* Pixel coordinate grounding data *
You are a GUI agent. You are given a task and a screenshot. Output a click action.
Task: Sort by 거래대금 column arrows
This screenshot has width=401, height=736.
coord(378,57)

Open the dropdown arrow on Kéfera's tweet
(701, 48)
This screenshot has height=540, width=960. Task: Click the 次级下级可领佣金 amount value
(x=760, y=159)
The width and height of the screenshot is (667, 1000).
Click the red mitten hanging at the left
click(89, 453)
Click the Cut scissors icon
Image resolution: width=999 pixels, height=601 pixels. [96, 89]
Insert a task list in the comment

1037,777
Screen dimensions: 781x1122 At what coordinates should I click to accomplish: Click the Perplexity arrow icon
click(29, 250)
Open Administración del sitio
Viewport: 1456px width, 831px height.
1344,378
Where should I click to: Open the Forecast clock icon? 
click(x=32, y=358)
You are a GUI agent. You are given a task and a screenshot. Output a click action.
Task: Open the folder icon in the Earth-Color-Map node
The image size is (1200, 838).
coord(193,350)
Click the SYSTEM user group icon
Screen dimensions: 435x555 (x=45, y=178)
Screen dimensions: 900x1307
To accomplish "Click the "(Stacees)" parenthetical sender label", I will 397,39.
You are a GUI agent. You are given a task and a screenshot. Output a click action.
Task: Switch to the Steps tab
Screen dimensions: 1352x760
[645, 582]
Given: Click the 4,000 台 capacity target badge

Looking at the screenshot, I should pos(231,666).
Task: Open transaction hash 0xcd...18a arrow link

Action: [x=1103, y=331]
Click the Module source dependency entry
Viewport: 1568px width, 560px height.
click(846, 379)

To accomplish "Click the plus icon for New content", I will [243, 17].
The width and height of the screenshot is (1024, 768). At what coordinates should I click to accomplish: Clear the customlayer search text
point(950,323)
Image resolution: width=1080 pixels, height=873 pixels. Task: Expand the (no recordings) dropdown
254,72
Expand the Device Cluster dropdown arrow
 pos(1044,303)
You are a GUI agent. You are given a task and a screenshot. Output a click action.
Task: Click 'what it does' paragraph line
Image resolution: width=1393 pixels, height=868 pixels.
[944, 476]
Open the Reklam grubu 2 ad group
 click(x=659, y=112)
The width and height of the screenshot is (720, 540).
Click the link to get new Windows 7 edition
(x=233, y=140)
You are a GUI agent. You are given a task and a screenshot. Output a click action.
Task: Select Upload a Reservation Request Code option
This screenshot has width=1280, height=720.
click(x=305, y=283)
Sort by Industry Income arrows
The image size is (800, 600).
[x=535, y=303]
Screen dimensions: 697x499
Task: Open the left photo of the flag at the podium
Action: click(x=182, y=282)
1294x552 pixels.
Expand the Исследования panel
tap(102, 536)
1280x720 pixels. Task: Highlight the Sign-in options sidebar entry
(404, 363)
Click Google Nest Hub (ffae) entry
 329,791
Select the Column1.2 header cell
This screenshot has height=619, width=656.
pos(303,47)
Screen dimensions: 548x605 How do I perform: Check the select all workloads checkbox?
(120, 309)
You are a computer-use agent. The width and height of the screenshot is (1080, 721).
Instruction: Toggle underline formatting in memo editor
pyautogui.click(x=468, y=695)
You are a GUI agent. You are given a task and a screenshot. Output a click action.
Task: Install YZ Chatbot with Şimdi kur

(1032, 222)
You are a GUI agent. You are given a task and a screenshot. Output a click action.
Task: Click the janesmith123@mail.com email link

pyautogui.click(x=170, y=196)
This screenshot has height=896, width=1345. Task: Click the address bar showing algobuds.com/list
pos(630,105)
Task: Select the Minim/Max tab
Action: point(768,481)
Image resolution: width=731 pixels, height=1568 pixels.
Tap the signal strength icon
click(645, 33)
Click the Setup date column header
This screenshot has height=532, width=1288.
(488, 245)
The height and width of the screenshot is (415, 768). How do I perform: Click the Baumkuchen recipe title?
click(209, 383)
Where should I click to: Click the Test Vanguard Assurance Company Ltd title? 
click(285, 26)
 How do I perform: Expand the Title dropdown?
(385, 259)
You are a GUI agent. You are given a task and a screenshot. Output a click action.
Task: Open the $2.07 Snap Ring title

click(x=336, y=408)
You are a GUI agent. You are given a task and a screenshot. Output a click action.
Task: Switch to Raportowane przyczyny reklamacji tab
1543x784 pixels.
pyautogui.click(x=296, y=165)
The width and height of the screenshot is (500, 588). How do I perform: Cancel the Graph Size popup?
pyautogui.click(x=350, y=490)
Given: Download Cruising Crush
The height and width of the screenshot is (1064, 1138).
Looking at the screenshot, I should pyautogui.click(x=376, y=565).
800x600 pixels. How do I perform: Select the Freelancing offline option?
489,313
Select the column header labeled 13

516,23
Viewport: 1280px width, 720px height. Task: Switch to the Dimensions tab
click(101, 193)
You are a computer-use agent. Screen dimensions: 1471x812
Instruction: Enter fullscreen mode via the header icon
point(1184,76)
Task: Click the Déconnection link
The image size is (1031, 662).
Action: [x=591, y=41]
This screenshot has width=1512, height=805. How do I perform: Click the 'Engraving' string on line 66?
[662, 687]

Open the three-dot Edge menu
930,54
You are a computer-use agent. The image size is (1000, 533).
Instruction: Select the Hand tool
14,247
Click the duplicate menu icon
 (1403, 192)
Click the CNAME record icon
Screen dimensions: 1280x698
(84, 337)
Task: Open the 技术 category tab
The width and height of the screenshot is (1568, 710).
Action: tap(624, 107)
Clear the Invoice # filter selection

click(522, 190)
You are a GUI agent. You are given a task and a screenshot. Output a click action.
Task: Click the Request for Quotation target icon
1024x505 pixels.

* PROBLEM REQUIREMENTS *
All entries must be repeated exactly.

* ANSWER SPACE *
You are a GUI agent. You are given a task and a screenshot. Output a click action.
Task: Sort by 거래대금 column arrows
This screenshot has width=401, height=736.
coord(378,57)

Open the dropdown arrow on Kéfera's tweet
(701, 48)
This screenshot has height=540, width=960. Task: Click the 次级下级可领佣金 amount value
(x=760, y=159)
The width and height of the screenshot is (667, 1000).
Click the red mitten hanging at the left
click(89, 453)
Click the Cut scissors icon
Image resolution: width=999 pixels, height=601 pixels. [96, 89]
Insert a task list in the comment

1037,777
Screen dimensions: 781x1122 At what coordinates should I click to accomplish: Click the Perplexity arrow icon
click(29, 250)
Open Administración del sitio
Viewport: 1456px width, 831px height.
1344,378
Where should I click to: Open the Forecast clock icon? 
click(x=32, y=358)
You are a GUI agent. You are given a task and a screenshot. Output a click action.
Task: Open the folder icon in the Earth-Color-Map node
The image size is (1200, 838).
coord(193,350)
Click the SYSTEM user group icon
Screen dimensions: 435x555 (x=45, y=178)
Screen dimensions: 900x1307
To accomplish "Click the "(Stacees)" parenthetical sender label", I will 397,39.
You are a GUI agent. You are given a task and a screenshot. Output a click action.
Task: Switch to the Steps tab
Screen dimensions: 1352x760
[645, 582]
Given: Click the 4,000 台 capacity target badge

Looking at the screenshot, I should pos(231,666).
Task: Open transaction hash 0xcd...18a arrow link

Action: [x=1103, y=331]
Click the Module source dependency entry
Viewport: 1568px width, 560px height.
click(846, 379)

To accomplish "Click the plus icon for New content", I will [243, 17].
The width and height of the screenshot is (1024, 768). At what coordinates should I click to accomplish: Clear the customlayer search text
point(950,323)
Image resolution: width=1080 pixels, height=873 pixels. Task: Expand the (no recordings) dropdown
254,72
Expand the Device Cluster dropdown arrow
 pos(1044,303)
You are a GUI agent. You are given a task and a screenshot. Output a click action.
Task: Click 'what it does' paragraph line
Image resolution: width=1393 pixels, height=868 pixels.
[944, 476]
Open the Reklam grubu 2 ad group
 click(x=659, y=112)
The width and height of the screenshot is (720, 540).
Click the link to get new Windows 7 edition
(x=233, y=140)
You are a GUI agent. You are given a task and a screenshot. Output a click action.
Task: Select Upload a Reservation Request Code option
This screenshot has width=1280, height=720.
click(x=305, y=283)
Sort by Industry Income arrows
The image size is (800, 600).
[x=535, y=303]
Screen dimensions: 697x499
Task: Open the left photo of the flag at the podium
Action: click(x=182, y=282)
1294x552 pixels.
Expand the Исследования panel
tap(102, 536)
1280x720 pixels. Task: Highlight the Sign-in options sidebar entry
(404, 363)
Click Google Nest Hub (ffae) entry
 329,791
Select the Column1.2 header cell
This screenshot has height=619, width=656.
pos(303,47)
Screen dimensions: 548x605 How do I perform: Check the select all workloads checkbox?
(120, 309)
You are a computer-use agent. The width and height of the screenshot is (1080, 721).
Instruction: Toggle underline formatting in memo editor
pyautogui.click(x=468, y=695)
You are a GUI agent. You are given a task and a screenshot. Output a click action.
Task: Install YZ Chatbot with Şimdi kur

(1032, 222)
You are a GUI agent. You are given a task and a screenshot. Output a click action.
Task: Click the janesmith123@mail.com email link

pyautogui.click(x=170, y=196)
This screenshot has height=896, width=1345. Task: Click the address bar showing algobuds.com/list
pos(630,105)
Task: Select the Minim/Max tab
Action: point(768,481)
Image resolution: width=731 pixels, height=1568 pixels.
Tap the signal strength icon
click(645, 33)
Click the Setup date column header
This screenshot has height=532, width=1288.
(488, 245)
The height and width of the screenshot is (415, 768). How do I perform: Click the Baumkuchen recipe title?
click(209, 383)
Where should I click to: Click the Test Vanguard Assurance Company Ltd title? 
click(285, 26)
 How do I perform: Expand the Title dropdown?
(385, 259)
You are a GUI agent. You are given a task and a screenshot. Output a click action.
Task: Open the $2.07 Snap Ring title

click(x=336, y=408)
You are a GUI agent. You are given a task and a screenshot. Output a click action.
Task: Switch to Raportowane przyczyny reklamacji tab
1543x784 pixels.
pyautogui.click(x=296, y=165)
The width and height of the screenshot is (500, 588). How do I perform: Cancel the Graph Size popup?
pyautogui.click(x=350, y=490)
Given: Download Cruising Crush
The height and width of the screenshot is (1064, 1138).
Looking at the screenshot, I should pyautogui.click(x=376, y=565).
800x600 pixels. How do I perform: Select the Freelancing offline option?
489,313
Select the column header labeled 13

516,23
Viewport: 1280px width, 720px height. Task: Switch to the Dimensions tab
click(101, 193)
You are a computer-use agent. Screen dimensions: 1471x812
Instruction: Enter fullscreen mode via the header icon
point(1184,76)
Task: Click the Déconnection link
The image size is (1031, 662).
Action: [x=591, y=41]
This screenshot has width=1512, height=805. How do I perform: Click the 'Engraving' string on line 66?
[662, 687]

Open the three-dot Edge menu
930,54
You are a computer-use agent. The image size is (1000, 533).
Instruction: Select the Hand tool
14,247
Click the duplicate menu icon
 (1403, 192)
Click the CNAME record icon
Screen dimensions: 1280x698
(84, 337)
Task: Open the 技术 category tab
The width and height of the screenshot is (1568, 710).
Action: tap(624, 107)
Clear the Invoice # filter selection

click(522, 190)
You are a GUI agent. You are given a task and a screenshot. Output a click action.
Task: Click the Request for Quotation target icon
1024x505 pixels.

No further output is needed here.